Magda éprouva une certaine déception – elle aimait l’avoir à ses côtés.

— Combien de temps resterez-vous ? lui demanda-t-elle vivement – un peu trop vivement, peut-être.

— Suffisamment longtemps pour effectuer une dernière visite avant que l’Allemagne et la Roumanie ne déclarent la guerre à la Russie.

— Ce n’est pas…

— C’est inévitable, et cela se produira bientôt.

Il se leva.

— Où allez-vous ?

— Je vais vous laisser vous reposer. Vous en avez besoin.

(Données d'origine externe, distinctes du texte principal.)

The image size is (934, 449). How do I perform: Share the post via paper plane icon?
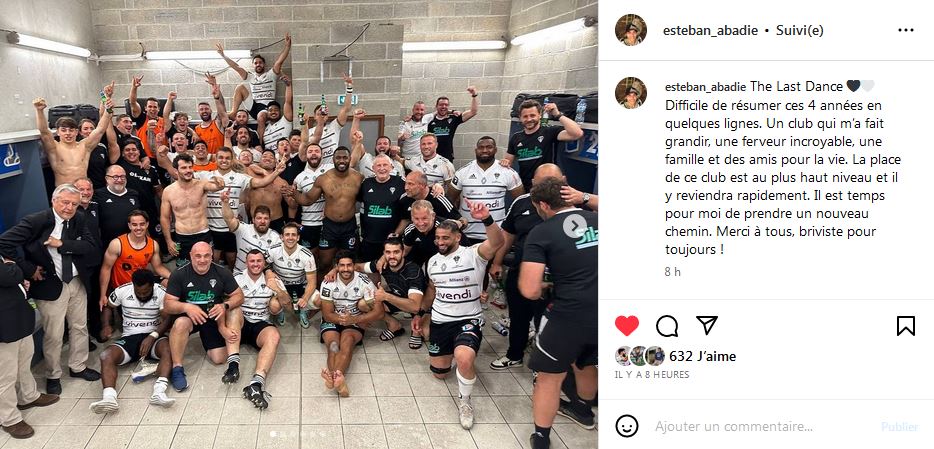(x=707, y=325)
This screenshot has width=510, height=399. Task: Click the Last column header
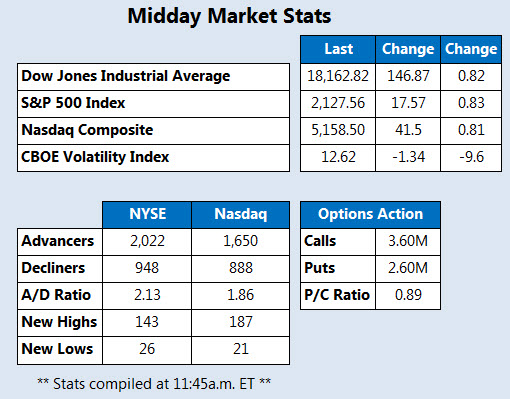coord(338,49)
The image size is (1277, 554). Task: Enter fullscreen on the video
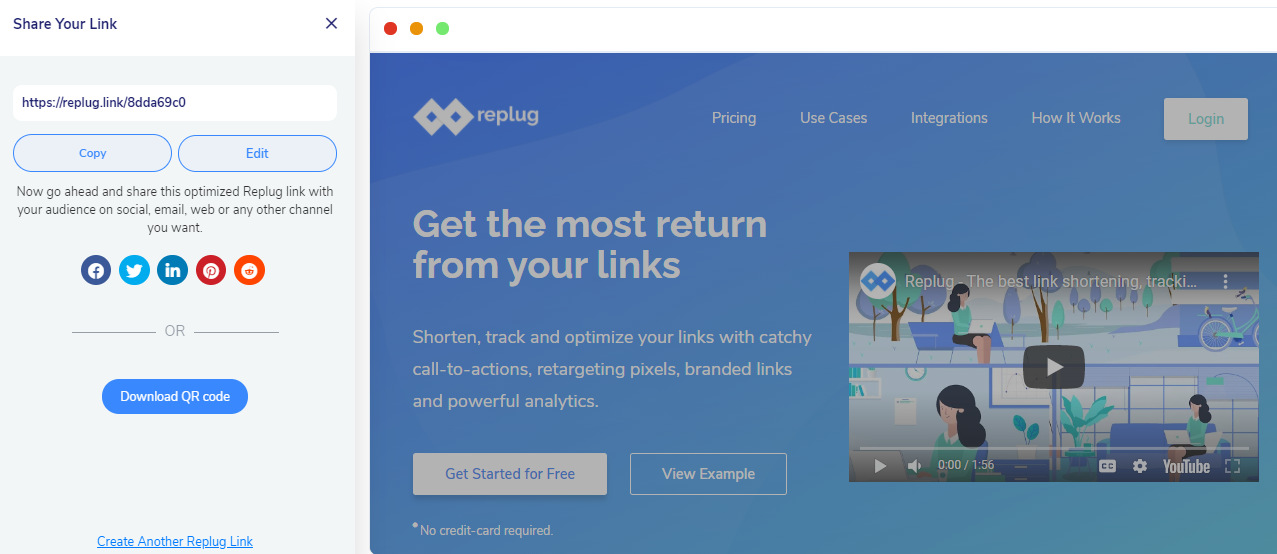(x=1232, y=466)
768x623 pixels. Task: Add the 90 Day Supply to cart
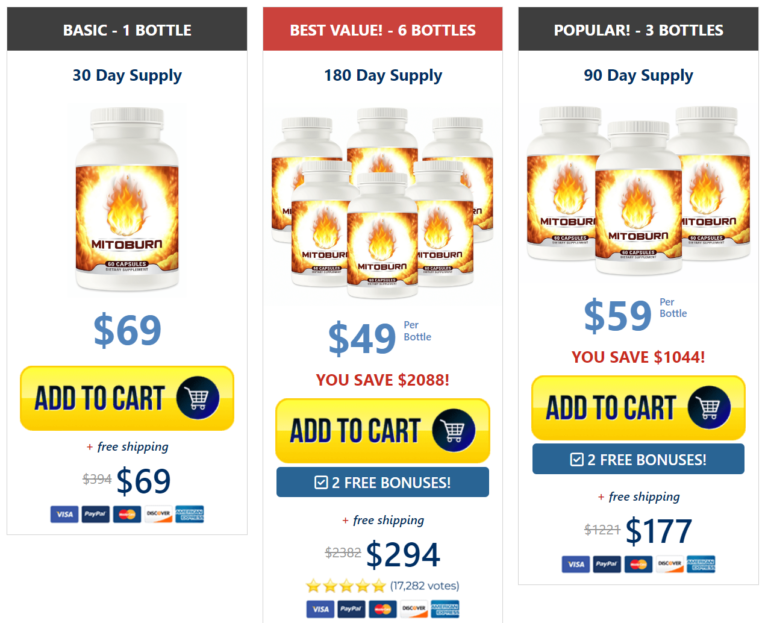coord(638,407)

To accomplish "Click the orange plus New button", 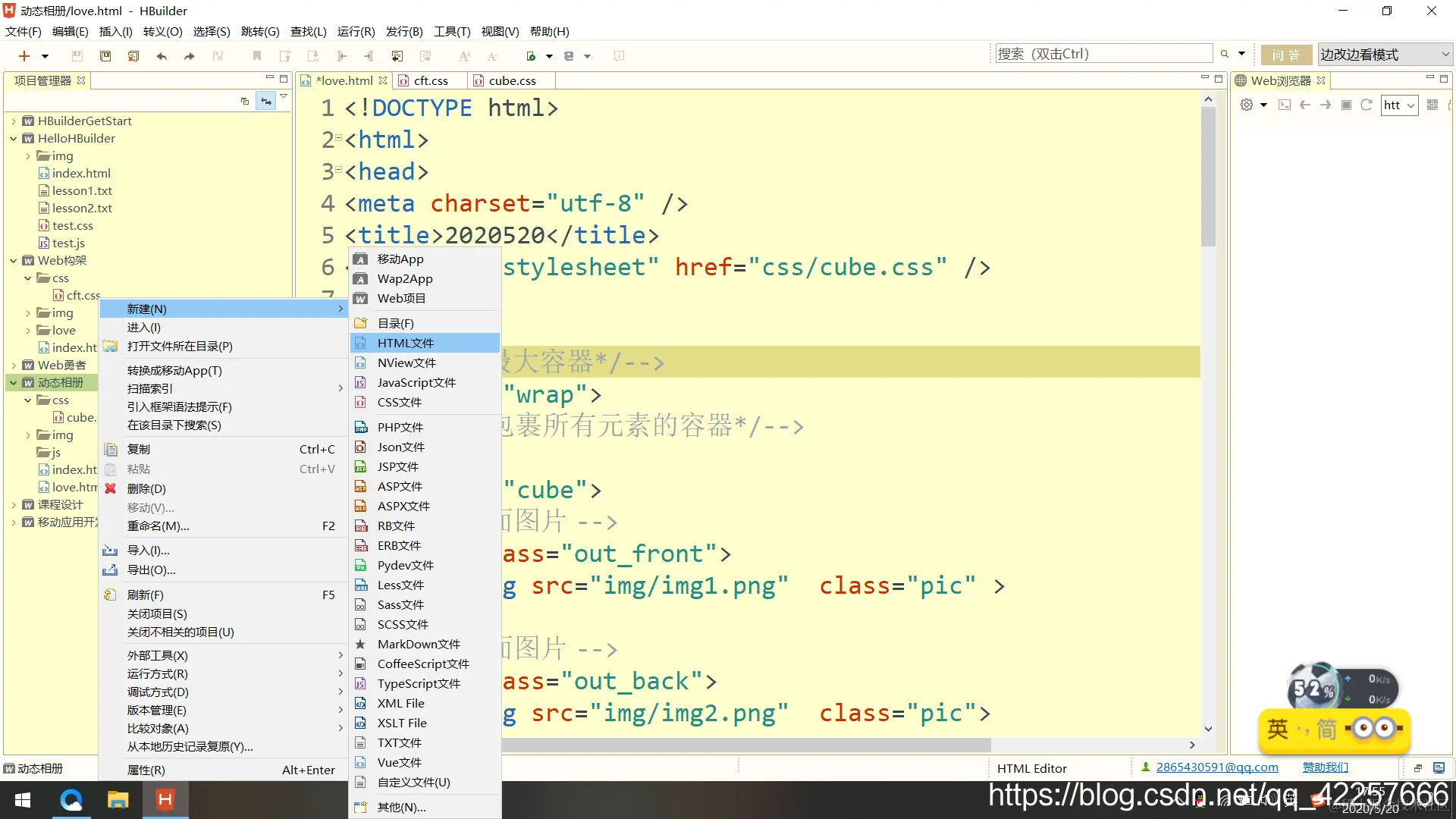I will coord(24,55).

Il se pencha vers elle et lui tendit la mandoline. Un instant, leurs doigts se touchèrent. Magda ressentit une sorte de choc électrique, mais elle ne retira pas sa main pour entretenir cette délicieuse sensation de chaleur qui envahissait son corps tout entier.

Et elle se rendit compte que Glenn connaissait le même trouble – à sa propre manière, bien sûr.

Brusquement, il se dirigea vers la porte. Elle se sentit un peu désemparée. Elle aurait voulu lui demander de rester, lui prendre la main. Mais elle ne se voyait pas faisant une telle chose et eut presque honte d’y avoir pensé. Des émotions nouvelles naissaient dans son corps et son esprit. Comment pourrait-elle les maîtriser ?

La porte se referma, et Magda fut en proie à un profond désarroi. Elle resta assise quelques minutes puis se dit qu’il valait mieux qu’elle se reposât. Elle avait besoin de dormir, pour être parfaitement en forme quand le moment serait venu.

Car elle avait décidé que, ce soir, Papa ne serait pas seul à affronter Molasar.